You could say that hurricanes run in my family.  At my grandparents’ house in Galveston, Texas, there has always been a hurricane tracking chart hanging on the porch just outside the kitchen.  A big yellow map with the Caribbean and Gulf of Mexico, you could place little black magnets on it to track where each hurricane was going.  And I remember there being quite a few little magnets on it each summer.  My grandmother was born on Galveston Island, as was my father, and my grandfather lived there almost all of his life.   There are lots of legends about strong hurricanes in their past: where they nailed shut the windows and did, or more frequently didn’t, evacuate.

Happy to report that with Hurricane Ike approaching Galveston even as we speak, my grandparents, aunts, uncles and cousins are not there.  But Ike is putting a little wrinkle in my travel plans: I’m supposed to fly to Houston on Sunday morning, en route to Austin to visit my parents.  So far the flight is not cancelled, but I suspect there’s a strong chance that I’ll be leaving Monday instead of Sunday. Discussing these travel plans with my father on the phone yesterday, we commented on just how many strong hurricanes seem to be hanging around the Gulf of Mexico this year, and I made an off-hand comment that global climate change was taking its toll.   But this morning I started wondering whether that was really true: were there more hurricanes now than in the past, and if so, was this to do with global warming?

Being the nerdy social scientist that I am, I spent some time downloading hurricane data from 1900 to 2008, and then analysing it.  This data doesn’t say anything in and of itself about the impact of global climate change on hurricanes (because I haven’t looked at what’s causing hurricanes), but there are some interesting trends to note.   From 1900 to 2008, there was an average of just over five classifiable hurricanes (hurricanes are measured on a scale from 1 to 5 based on the strength of their winds, with 5 being the strongest) in the Atlantic ocean.  The year with the most number of hurricanes (a whopping 15) was 2005, the year that Hurricane Katrina destroyed New Orleans and much of the Gulf Coast of the US.  But years with 10 or more hurricanes are interspersed throughout the data set: 1916, 1933, 1950, 1969 (a stormy year by most metrics), 1995 and 1998.

There have been many more hurricanes from 1950 to 2008 than there were from 1900 to 1950 (352 vs. 223) and those storms have also been stronger: there were 80 category 4 and 5 storms from 1950 to the present, but only 38 from 1900 to 1950.  But this trend has not been consistent: the 1970s and 80s had relatively few strong storms in comparison to either the previous period (the 50s and 60s) or the following period (the 90s and beyond).

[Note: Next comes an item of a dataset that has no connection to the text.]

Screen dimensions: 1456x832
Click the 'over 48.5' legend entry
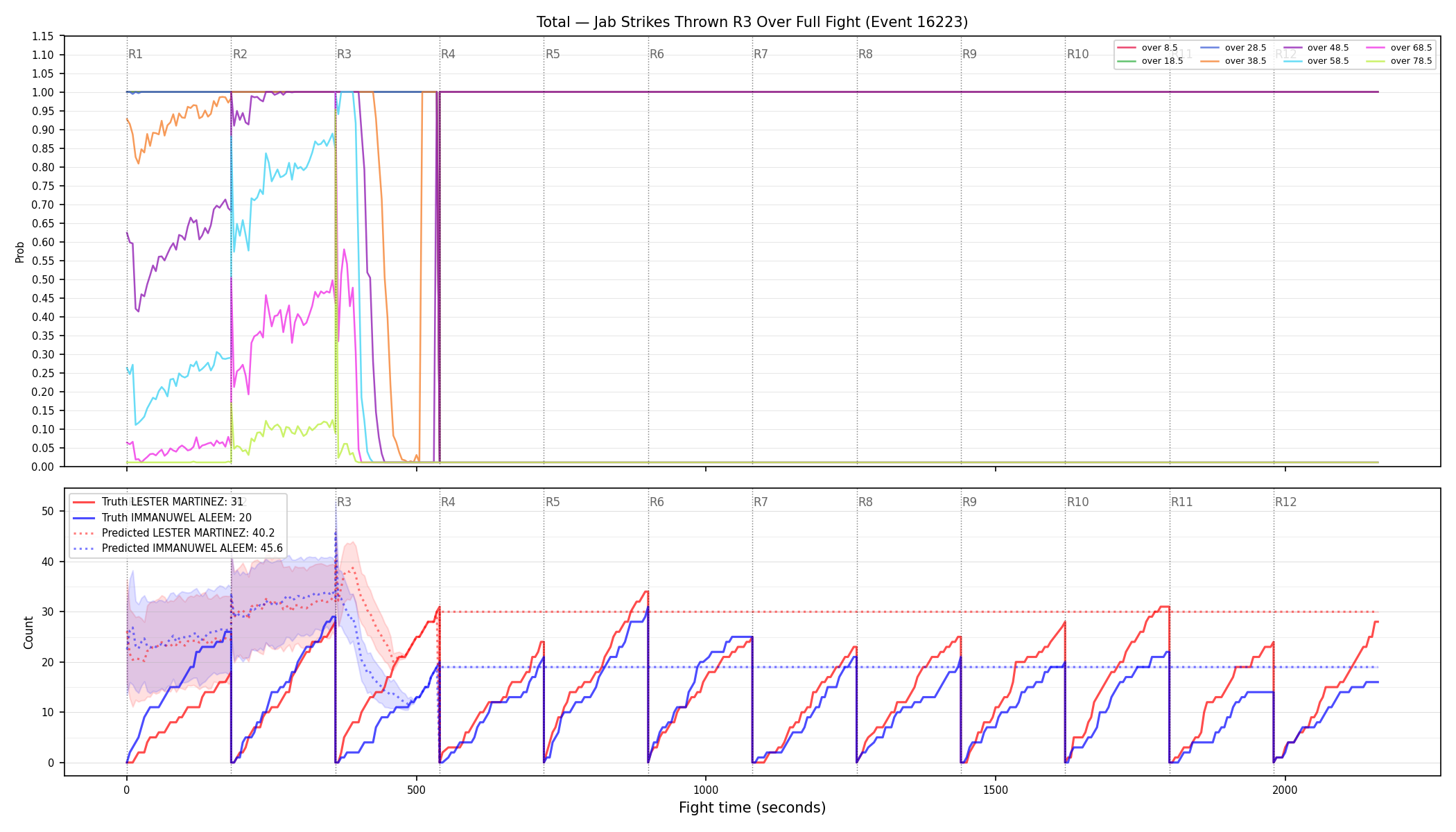1316,48
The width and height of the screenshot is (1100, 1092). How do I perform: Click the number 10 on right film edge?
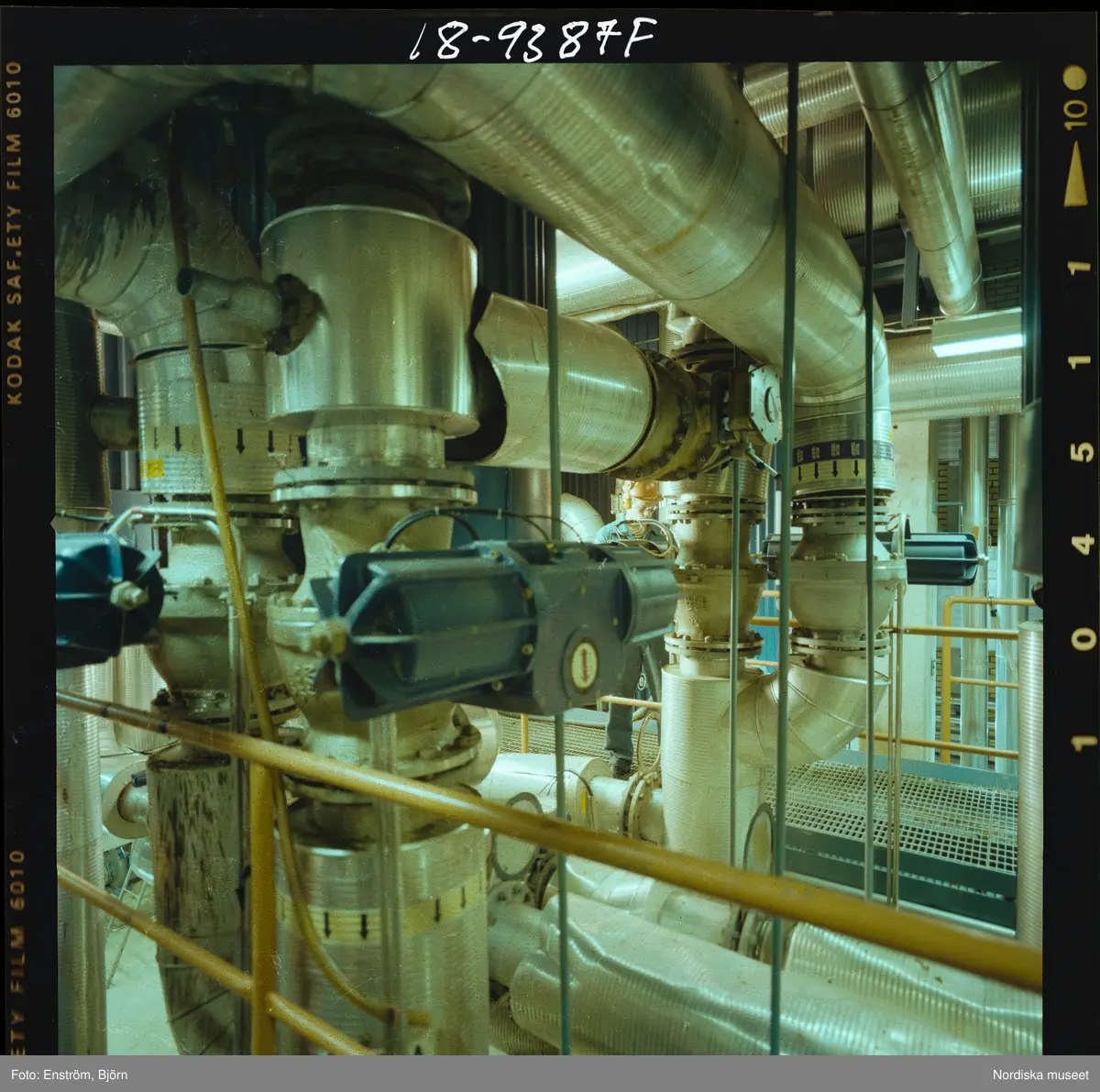(1076, 116)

The data is inconclusive: there are ways to read increases in the number and strength of hurricanes as globalisation has progressed, and ways to interpret it as a random pattern of hurricane number and strength.  In fact, National Geographic has said the same thing: while there is a plausible reason that global warming would cause more hurricanes (warmer air and water causes more storms), and some new studies have shown increasing strength based on increase in sea temperatures, the great majority of studies “have found no evidence that the number of hurricanes and their northwest Pacific Ocean cousins, typhoons, is increasing because of the rise in global temperatures.”

So there jury is still out as to whether this hurricane is brought to you by global warming.  But it’s sure putting a kink in my globalised life style.